Ze worden er nog wel gemaakt, koekoeksklokken, maar je ziet of hoort ze nauwelijks meer in het Zwarte Woud. Verder is alles er zoals het geweest is. Hoe groen is mijn dal en hoe aardig zijn de mensen. Ze verwelkomen je met een schaaltje fruit in de gehuurde woonkamer. En op zaterdagavond staat er zomaar appeltaart aan de voordeur van het appartement, als je terugkeert van je Ausflug.
Ik heb geklommen, op m’n ouwe dag, dankbaar gebruik makend van de gele bankjes langs de Panoramaweg. En met m’n voeten in de Gesundheidsanlage van de Kneippverein gebungeld.

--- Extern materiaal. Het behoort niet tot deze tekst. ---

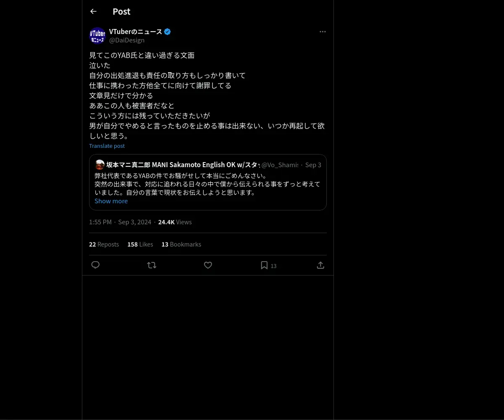This screenshot has height=420, width=504.
Task: Click the back arrow icon
Action: pos(93,11)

Ervaring van meer dan een eeuw met de toeristenbusiness heeft zo z’n voordelen. Even ’n formuliertje invullen bij de huisbazin en je mag gedurende je hele verblijf gratis met de bussen en treinen van de Deutsche Bahn gaan en staan waar je wilt in het Bundesland Baden-Wurtemberg. Prima materieel en tal van overstapmogelijkheden naar rustieke stadjes, waar gelukkig de gutbürgerliche Küche vaak heeft plaats gemaakt voor de wereldkeuken – met het accent op het verre oosten.
Baden-Baden is een heerlijke stad, waar de glorie verre van vergaan is; langs de stoepranden staan maserati’s of hoe die voertuigen allemaal ook mogen heten en uit de winkeletalages spat de luxe: ’n paar damesschoentjes voor 250 euro is er de normaalste zaak van de wereld. Maar het volk dat zich eraan vergaapt is volledig ‘gedemocratiseerd’.
Minpuntjes? Ach, de internetverbinding in het dorp van onze domicilie, ze is er zoals beloofd maar daar is alles mee gezegd. Daarom zal ik het, nog een week te gaan hebbend, hierbij wel laten. En foto’s houden jullie te goed.